[Stored data entries]
▬▬▬▬▬▬

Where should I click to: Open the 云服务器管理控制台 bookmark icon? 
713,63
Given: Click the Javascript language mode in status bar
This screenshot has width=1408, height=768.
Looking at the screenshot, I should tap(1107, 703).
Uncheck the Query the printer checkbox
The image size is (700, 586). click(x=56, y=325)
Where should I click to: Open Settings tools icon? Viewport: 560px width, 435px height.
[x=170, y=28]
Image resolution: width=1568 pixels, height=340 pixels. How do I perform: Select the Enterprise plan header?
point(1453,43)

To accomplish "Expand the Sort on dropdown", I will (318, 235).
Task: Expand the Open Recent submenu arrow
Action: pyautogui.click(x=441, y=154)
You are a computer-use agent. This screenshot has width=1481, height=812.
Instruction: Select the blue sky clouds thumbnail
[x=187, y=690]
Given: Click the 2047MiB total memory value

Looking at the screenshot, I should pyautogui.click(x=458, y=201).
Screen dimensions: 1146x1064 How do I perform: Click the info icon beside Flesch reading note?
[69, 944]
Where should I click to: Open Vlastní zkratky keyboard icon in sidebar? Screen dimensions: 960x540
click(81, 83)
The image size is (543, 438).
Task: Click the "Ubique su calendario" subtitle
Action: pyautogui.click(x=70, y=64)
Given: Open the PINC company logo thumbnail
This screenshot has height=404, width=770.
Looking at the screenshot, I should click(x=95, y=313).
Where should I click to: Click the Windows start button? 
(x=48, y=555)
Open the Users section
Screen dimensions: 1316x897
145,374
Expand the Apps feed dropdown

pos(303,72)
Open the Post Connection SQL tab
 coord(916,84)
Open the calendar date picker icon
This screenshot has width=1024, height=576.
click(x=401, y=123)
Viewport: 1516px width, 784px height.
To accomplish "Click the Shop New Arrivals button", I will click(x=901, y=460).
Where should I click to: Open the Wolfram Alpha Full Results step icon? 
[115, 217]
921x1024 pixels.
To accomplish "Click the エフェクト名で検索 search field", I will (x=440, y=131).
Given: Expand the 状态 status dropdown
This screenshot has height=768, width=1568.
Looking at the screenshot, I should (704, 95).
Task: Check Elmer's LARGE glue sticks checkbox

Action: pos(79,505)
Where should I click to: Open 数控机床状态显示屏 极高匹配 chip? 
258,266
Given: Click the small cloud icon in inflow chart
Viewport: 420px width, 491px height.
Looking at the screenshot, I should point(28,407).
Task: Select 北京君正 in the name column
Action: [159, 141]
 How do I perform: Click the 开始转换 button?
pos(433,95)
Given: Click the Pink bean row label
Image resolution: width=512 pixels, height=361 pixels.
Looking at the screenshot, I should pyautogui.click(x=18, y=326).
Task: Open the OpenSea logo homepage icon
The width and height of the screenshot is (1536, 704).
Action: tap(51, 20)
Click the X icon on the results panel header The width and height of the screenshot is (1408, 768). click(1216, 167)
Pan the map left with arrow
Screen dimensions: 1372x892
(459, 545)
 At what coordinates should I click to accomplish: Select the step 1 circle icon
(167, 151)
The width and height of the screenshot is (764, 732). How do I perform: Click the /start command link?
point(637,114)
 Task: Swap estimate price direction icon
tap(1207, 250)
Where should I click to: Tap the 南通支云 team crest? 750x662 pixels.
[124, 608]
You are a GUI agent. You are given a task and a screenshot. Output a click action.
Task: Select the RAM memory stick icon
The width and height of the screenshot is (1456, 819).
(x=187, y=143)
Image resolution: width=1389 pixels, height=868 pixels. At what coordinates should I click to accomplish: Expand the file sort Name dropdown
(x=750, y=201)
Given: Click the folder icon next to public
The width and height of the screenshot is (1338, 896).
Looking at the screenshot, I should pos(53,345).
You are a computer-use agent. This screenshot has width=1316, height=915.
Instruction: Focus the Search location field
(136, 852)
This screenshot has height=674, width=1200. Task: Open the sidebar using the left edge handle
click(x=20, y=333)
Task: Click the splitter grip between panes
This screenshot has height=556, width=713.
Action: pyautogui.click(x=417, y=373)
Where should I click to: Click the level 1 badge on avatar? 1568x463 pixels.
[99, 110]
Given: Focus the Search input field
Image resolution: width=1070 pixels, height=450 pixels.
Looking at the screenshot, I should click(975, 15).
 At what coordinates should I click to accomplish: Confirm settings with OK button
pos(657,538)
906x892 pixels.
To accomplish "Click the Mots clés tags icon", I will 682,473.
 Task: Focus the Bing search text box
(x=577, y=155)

▬▬▬▬▬▬

# Task to complete
The data must be given again in full, exactly as written.

# Result for this task
Where should I click to: Open the 云服务器管理控制台 bookmark icon? 
713,63
Given: Click the Javascript language mode in status bar
This screenshot has width=1408, height=768.
Looking at the screenshot, I should tap(1107, 703).
Uncheck the Query the printer checkbox
The image size is (700, 586). click(x=56, y=325)
Where should I click to: Open Settings tools icon? Viewport: 560px width, 435px height.
[x=170, y=28]
Image resolution: width=1568 pixels, height=340 pixels. How do I perform: Select the Enterprise plan header?
point(1453,43)

To accomplish "Expand the Sort on dropdown", I will (318, 235).
Task: Expand the Open Recent submenu arrow
Action: pyautogui.click(x=441, y=154)
You are a computer-use agent. This screenshot has width=1481, height=812.
Instruction: Select the blue sky clouds thumbnail
[x=187, y=690]
Given: Click the 2047MiB total memory value

Looking at the screenshot, I should pyautogui.click(x=458, y=201).
Screen dimensions: 1146x1064 How do I perform: Click the info icon beside Flesch reading note?
[69, 944]
Where should I click to: Open Vlastní zkratky keyboard icon in sidebar? Screen dimensions: 960x540
click(81, 83)
The image size is (543, 438).
Task: Click the "Ubique su calendario" subtitle
Action: pyautogui.click(x=70, y=64)
Given: Open the PINC company logo thumbnail
This screenshot has height=404, width=770.
Looking at the screenshot, I should click(x=95, y=313).
Where should I click to: Click the Windows start button? 
(x=48, y=555)
Open the Users section
Screen dimensions: 1316x897
145,374
Expand the Apps feed dropdown

pos(303,72)
Open the Post Connection SQL tab
 coord(916,84)
Open the calendar date picker icon
This screenshot has width=1024, height=576.
click(x=401, y=123)
Viewport: 1516px width, 784px height.
To accomplish "Click the Shop New Arrivals button", I will click(x=901, y=460).
Where should I click to: Open the Wolfram Alpha Full Results step icon? 
[115, 217]
921x1024 pixels.
To accomplish "Click the エフェクト名で検索 search field", I will (x=440, y=131).
Given: Expand the 状态 status dropdown
This screenshot has height=768, width=1568.
Looking at the screenshot, I should (704, 95).
Task: Check Elmer's LARGE glue sticks checkbox

Action: pos(79,505)
Where should I click to: Open 数控机床状态显示屏 极高匹配 chip? 
258,266
Given: Click the small cloud icon in inflow chart
Viewport: 420px width, 491px height.
Looking at the screenshot, I should point(28,407).
Task: Select 北京君正 in the name column
Action: [159, 141]
 How do I perform: Click the 开始转换 button?
pos(433,95)
Given: Click the Pink bean row label
Image resolution: width=512 pixels, height=361 pixels.
Looking at the screenshot, I should pyautogui.click(x=18, y=326).
Task: Open the OpenSea logo homepage icon
The width and height of the screenshot is (1536, 704).
Action: tap(51, 20)
Click the X icon on the results panel header The width and height of the screenshot is (1408, 768). click(1216, 167)
Pan the map left with arrow
Screen dimensions: 1372x892
(459, 545)
 At what coordinates should I click to accomplish: Select the step 1 circle icon
(167, 151)
The width and height of the screenshot is (764, 732). How do I perform: Click the /start command link?
point(637,114)
 Task: Swap estimate price direction icon
tap(1207, 250)
Where should I click to: Tap the 南通支云 team crest? 750x662 pixels.
[124, 608]
You are a GUI agent. You are given a task and a screenshot. Output a click action.
Task: Select the RAM memory stick icon
The width and height of the screenshot is (1456, 819).
(x=187, y=143)
Image resolution: width=1389 pixels, height=868 pixels. At what coordinates should I click to accomplish: Expand the file sort Name dropdown
(x=750, y=201)
Given: Click the folder icon next to public
The width and height of the screenshot is (1338, 896).
Looking at the screenshot, I should pos(53,345).
You are a computer-use agent. This screenshot has width=1316, height=915.
Instruction: Focus the Search location field
(136, 852)
This screenshot has height=674, width=1200. Task: Open the sidebar using the left edge handle
click(x=20, y=333)
Task: Click the splitter grip between panes
This screenshot has height=556, width=713.
Action: pyautogui.click(x=417, y=373)
Where should I click to: Click the level 1 badge on avatar? 1568x463 pixels.
[99, 110]
Given: Focus the Search input field
Image resolution: width=1070 pixels, height=450 pixels.
Looking at the screenshot, I should click(975, 15).
 At what coordinates should I click to accomplish: Confirm settings with OK button
pos(657,538)
906x892 pixels.
To accomplish "Click the Mots clés tags icon", I will 682,473.
 Task: Focus the Bing search text box
(x=577, y=155)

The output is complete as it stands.